= Task details =
Under this line is some data; print exactly the lines from the one containing "Select the YTD chart range" through its last line, without pictures.

*** Study material

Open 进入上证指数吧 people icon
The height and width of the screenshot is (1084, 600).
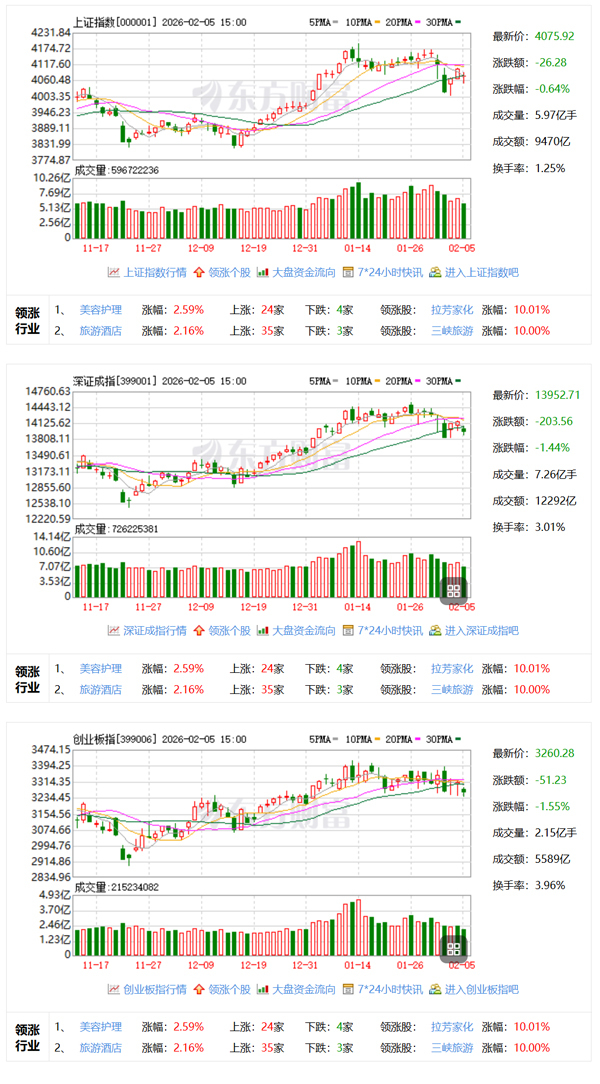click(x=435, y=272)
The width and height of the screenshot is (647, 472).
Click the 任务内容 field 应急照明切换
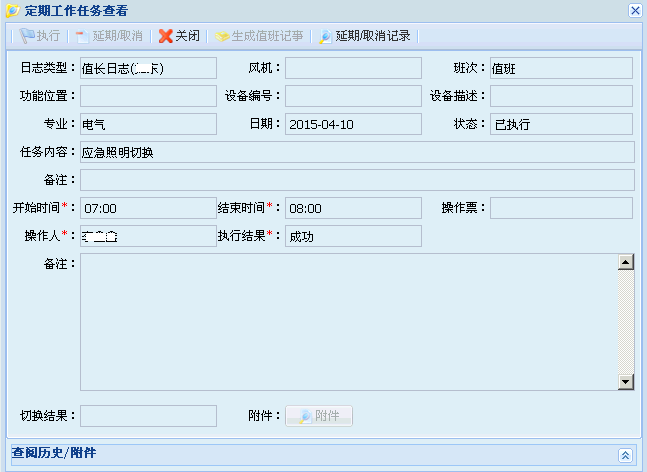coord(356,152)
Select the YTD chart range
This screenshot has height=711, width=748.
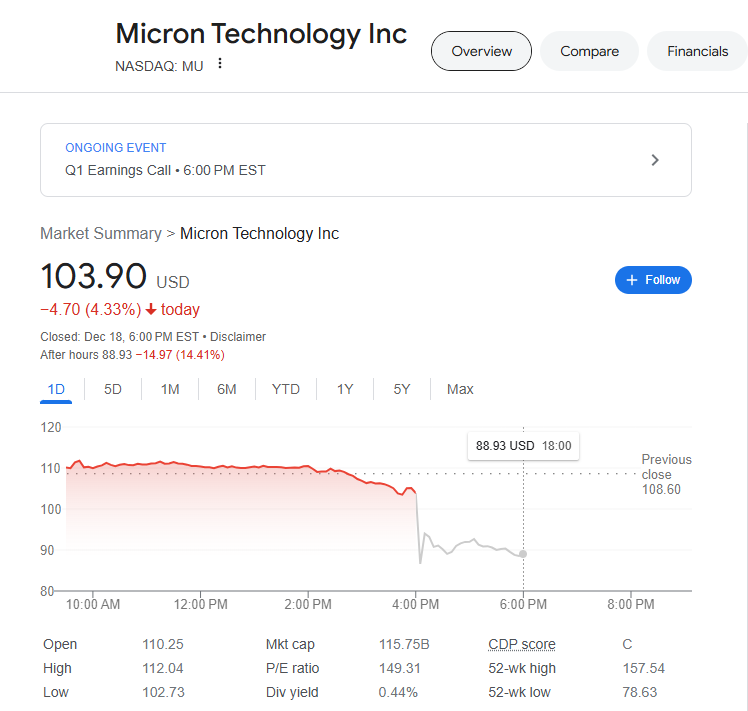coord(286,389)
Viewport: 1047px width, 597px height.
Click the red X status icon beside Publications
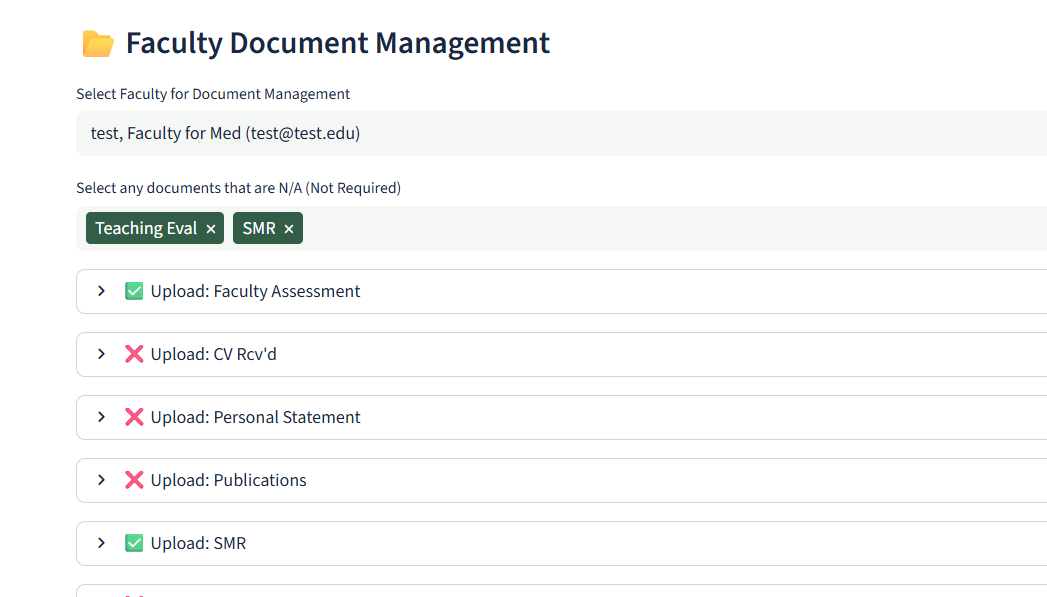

******

= Final answer =
Select the YTD chart range
This screenshot has height=711, width=748.
coord(286,389)
Viewport: 1047px width, 597px height.
Click the red X status icon beside Publications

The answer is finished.